◆ **Exercise directions**
Report, as a single number, how many lines of the records contain the word "Share".

(Dataset entries)
== Segment start ==

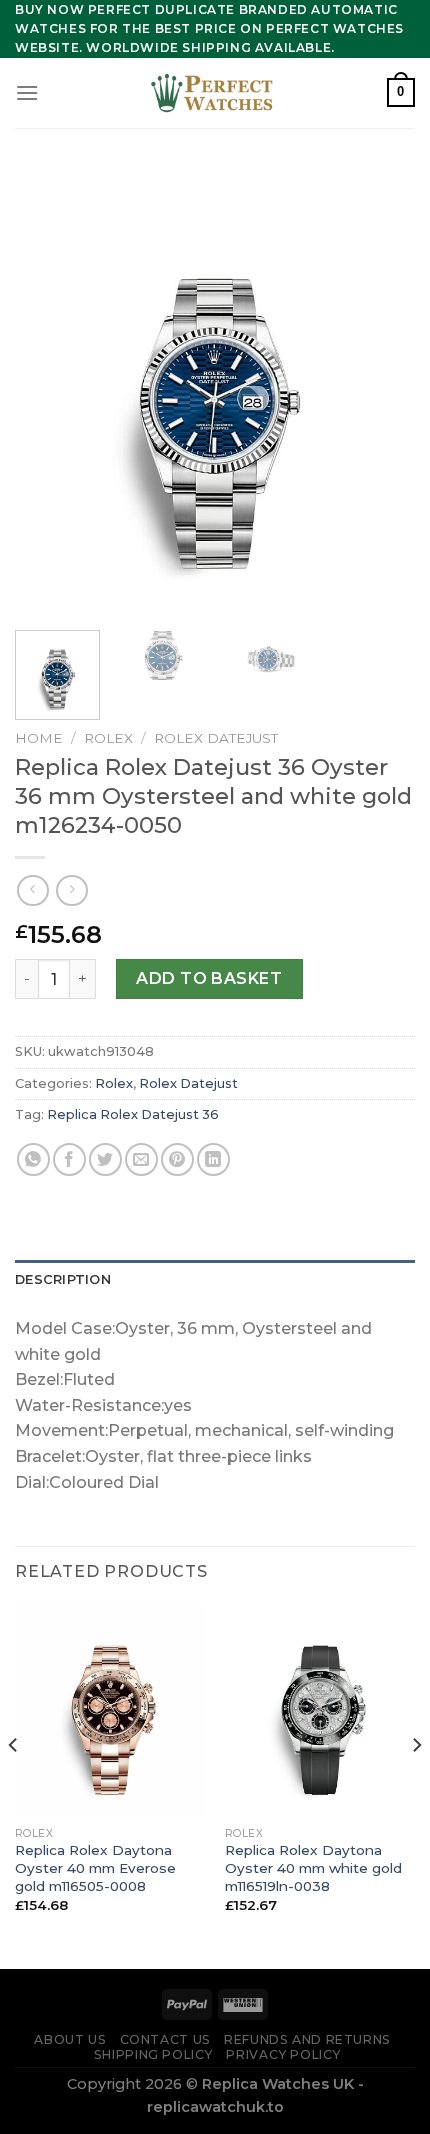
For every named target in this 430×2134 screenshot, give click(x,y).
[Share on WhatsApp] (33, 1159)
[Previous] (48, 390)
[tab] (215, 1280)
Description (63, 1279)
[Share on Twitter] (105, 1159)
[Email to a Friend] (141, 1159)
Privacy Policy (283, 2054)
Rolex (108, 738)
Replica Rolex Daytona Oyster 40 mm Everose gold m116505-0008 (95, 1867)
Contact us (165, 2039)
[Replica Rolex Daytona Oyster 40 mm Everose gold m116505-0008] (110, 1710)
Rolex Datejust (216, 738)
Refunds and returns (307, 2039)
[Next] (382, 390)
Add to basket (209, 978)
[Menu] (27, 92)
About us (70, 2039)
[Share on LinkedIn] (213, 1159)
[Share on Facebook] (69, 1159)
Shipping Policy (153, 2054)
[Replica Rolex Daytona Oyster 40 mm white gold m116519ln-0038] (320, 1710)
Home (39, 738)
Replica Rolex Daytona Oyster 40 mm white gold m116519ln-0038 (313, 1867)
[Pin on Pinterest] (177, 1159)
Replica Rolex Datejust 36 (133, 1114)
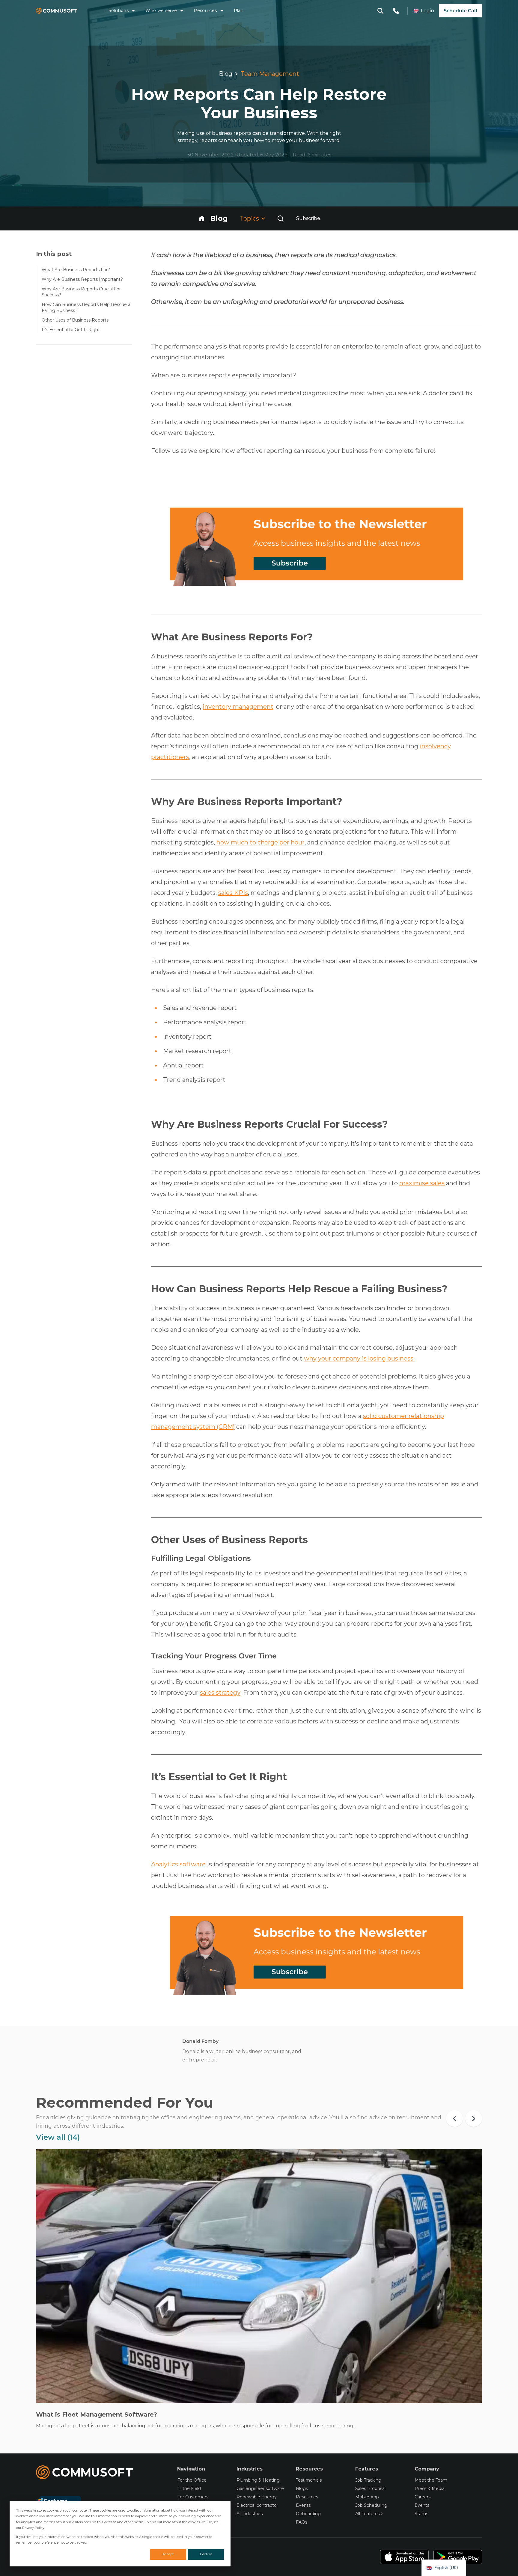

== Segment end ==

◆ **Task answer**
4